Strategies for Conflict Resolution
Many nurses suffer from unresolved conflicts and undefined reasons for stress. They experience multiple cases of dysfunction and cannot manage their professional problems. Though delegation is an issue in the conflict, and it has to be addressed during resolution, it is not its main part. Delegation is a frequently used explanation of conflicts by many managers. However, delegation in hospital settings may have its roots, and in order to resolve conflicts, the cause of delegation has to be identified.
There are many ways to determine organizational problems, and some strategies to resolve the conflict are focused on collaboration and communication. Twigg and McCullough (2014) recommend the development of collegial relationships as one of the possible approaches to reduce the negative outcomes of conflicts. This type of relationship can be improved with the help of interdisciplinary meetings, collaborative practices, and legally approved protocols (Twigg & McCullough, 2014).
Role modeling and honest communication are the methods introduced by Grubaugh and Flynn (2018). This strategy aims at developing effective decisions and recognizing the resources that play a crucial role in the delivery of emergency care. Finally, the improvement of special skills through training and coaching is an obligatory step for nurses and other medical workers (Johansen & Cadmus, 2015). In total, conflict resolution has to be organized in three main stages: open communication, recognition of resources, and future training.

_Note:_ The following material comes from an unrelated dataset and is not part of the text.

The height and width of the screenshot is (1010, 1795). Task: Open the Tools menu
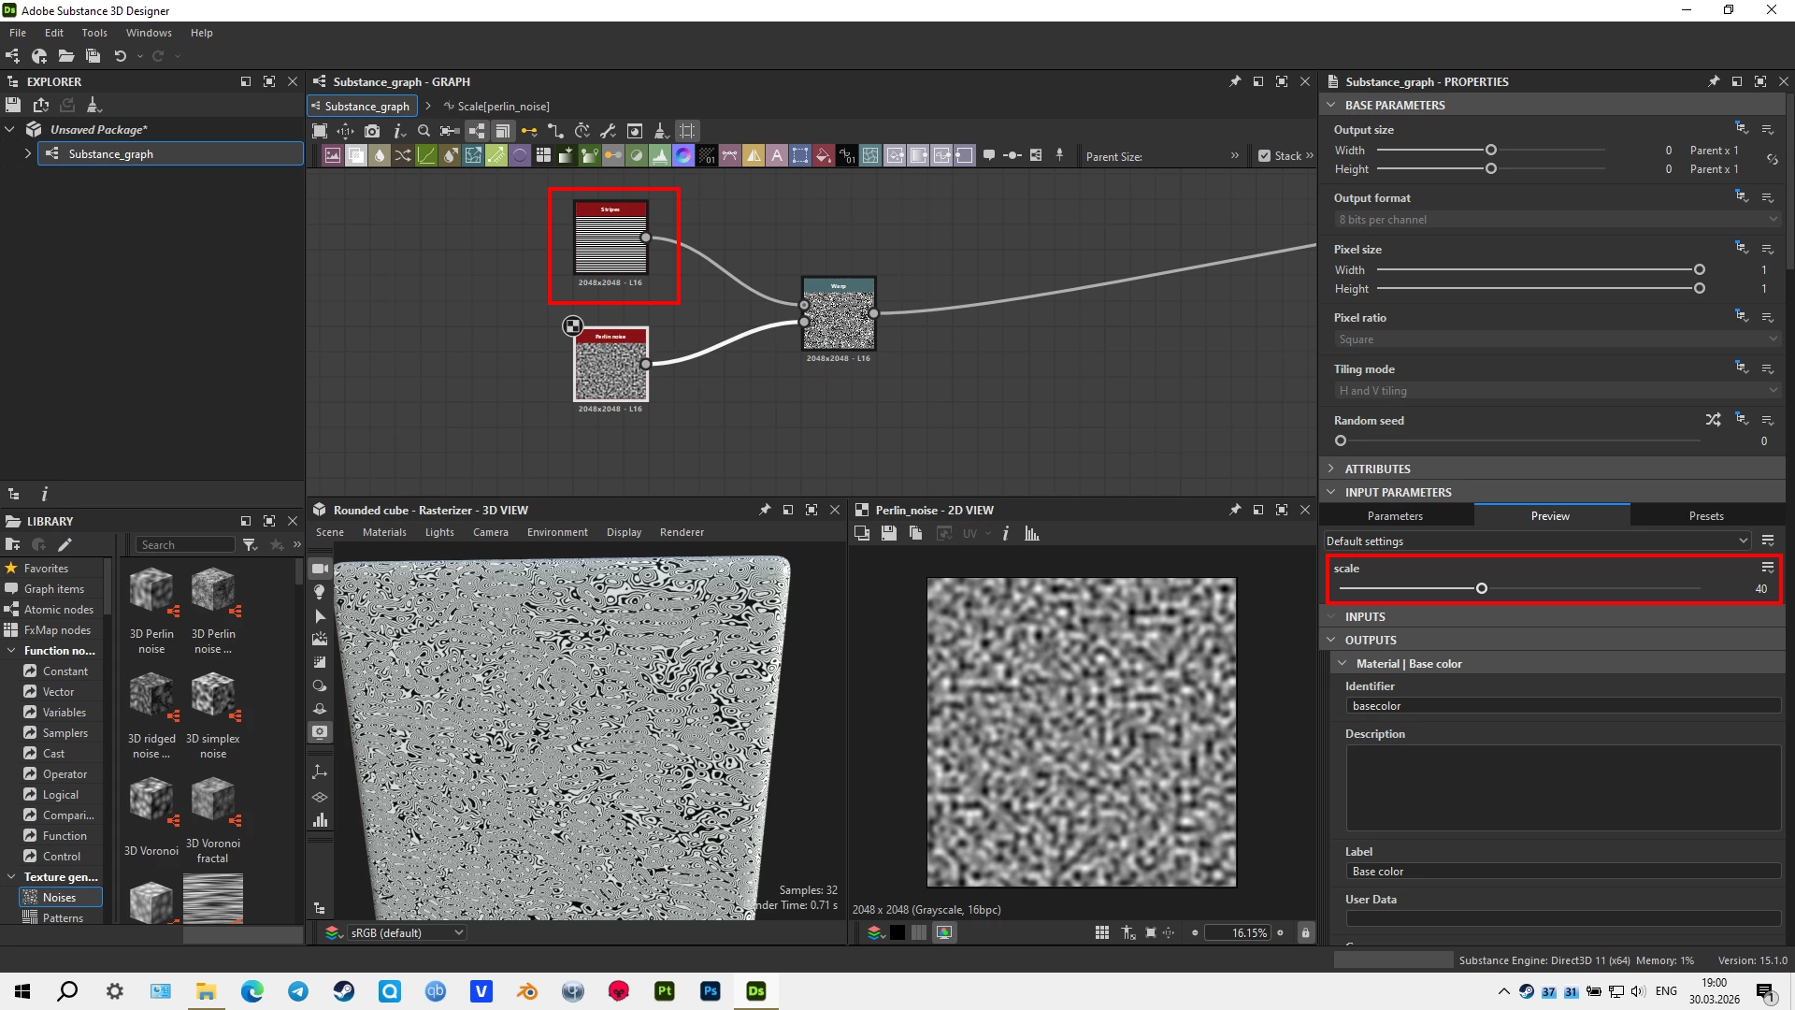(x=93, y=33)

In this case, collaboration with a nurse leader is essential for reaching a consensus and evaluating the conflict. A leader has to recognize and explain the mistakes different team members make in regards to care that is offered to patients. A leader should stay unbiased to every party in the conflict. Finally, a nurse leader usually does not have access to the whole care process but observes the backgrounds and results. Such awareness helps to make the right and objective decisions.
In general, the experience with such an organizational conflict in one of the hospitals in Miami is a good chance to learn what nurses should and should not do. Emergency care units are complex, and effective collaboration between the departments is the key to positive care outcomes. Sometimes, it is hard to discuss all concerns openly, and nurses make the decisions that question their professionalism or the experiences of other medical workers. Conflict resolution should not be spontaneous and thorough research and evaluations can be helpful in this case. The strategies that include communication, training, and role distinguishing can be used by nurses in their intentions to reduce the number of organizational conflicts in their settings.

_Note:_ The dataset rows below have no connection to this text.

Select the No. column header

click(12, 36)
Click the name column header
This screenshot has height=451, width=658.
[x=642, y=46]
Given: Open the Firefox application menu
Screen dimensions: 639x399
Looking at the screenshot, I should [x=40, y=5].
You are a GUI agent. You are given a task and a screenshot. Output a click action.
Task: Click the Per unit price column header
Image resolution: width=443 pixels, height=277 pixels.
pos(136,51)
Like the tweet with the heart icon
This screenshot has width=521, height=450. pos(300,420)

Grubaugh, M. L., & Flynn, L. (2018). Relationships among nurse manager leadership skills, conflict management, and unit teamwork. The Journal of Nursing Administration, 48(7/8), 383-388. Web.
Johansen, M. L., & Cadmus, E. (2015). Conflict management style, supportive work environments and the experience of work stress in emergency nurses. Journal of Nursing Management, 24(2), 211–218. Web.
Mercy Hospital. (2018). Emergency care. Web.
Twigg, D., & McCullough, K. (2014). Nurse retention: A review of strategies to create and enhance positive practice environments in clinical settings. International Journal of Nursing Studies, 51(1), 85–92. Web.